Cercasi genitori. E stavolta il Sangue non c’entra nulla. Un esercito di neo orfani frequenta i ruderi dei vecchi Vicoli. Un chiasso muto non racconta più alcunché. Chi avrà pietà di questo Inferno in fieri? Quale Voce avrà compassione di questo moderno lazzaretto e narrerà ciò che è stato e che ci manca? Una parola manca ai discorsi attuali, poco importa che sia un verbo o una virgola. Quale penna saprà ritrovarla e riproporla? È questa la vera sfida. Questo il Respiro che ci manca.

Un nuovo Vicolo. Ci vuole come l’aria nel mare di cemento che ci strozza. E poi un  pallone, un po’ di sedie di paglia. E la voglia di ridere mentre si parla al Vento.
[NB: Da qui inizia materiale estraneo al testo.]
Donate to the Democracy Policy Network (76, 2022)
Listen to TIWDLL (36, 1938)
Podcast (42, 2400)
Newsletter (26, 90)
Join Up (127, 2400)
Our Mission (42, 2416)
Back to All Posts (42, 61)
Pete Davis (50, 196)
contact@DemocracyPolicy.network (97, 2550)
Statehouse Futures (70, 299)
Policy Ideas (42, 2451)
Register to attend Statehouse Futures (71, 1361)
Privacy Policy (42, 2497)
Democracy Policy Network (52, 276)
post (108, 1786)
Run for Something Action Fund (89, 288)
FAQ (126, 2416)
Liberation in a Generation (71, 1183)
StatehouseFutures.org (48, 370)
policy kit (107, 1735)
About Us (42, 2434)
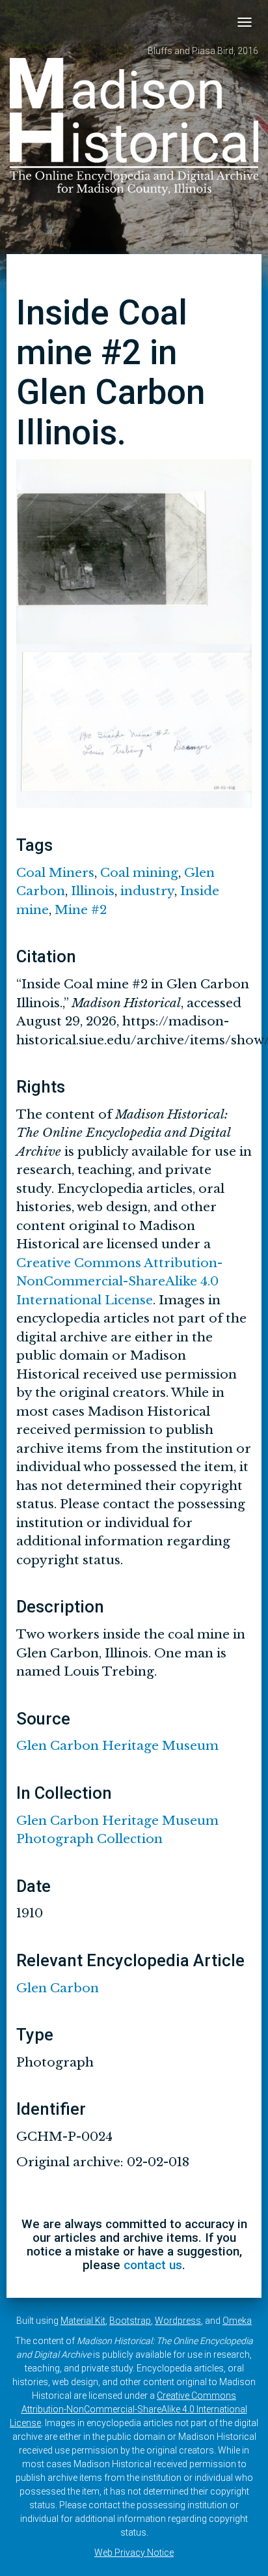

Senza pensare che “è tempo perso-a che serve?”. Piccole Cose, l’orologio che sbadiglia. Uno che chiede, l’altro che risponde. Gli orfani che riscoprono il sapore di far parte di qualcosa di più grande. Una comunità che ritrova il proprio orgoglio e che non si nasconde più, che ha coraggio. La Voce, infine. Il Silenzio che diventa Vita.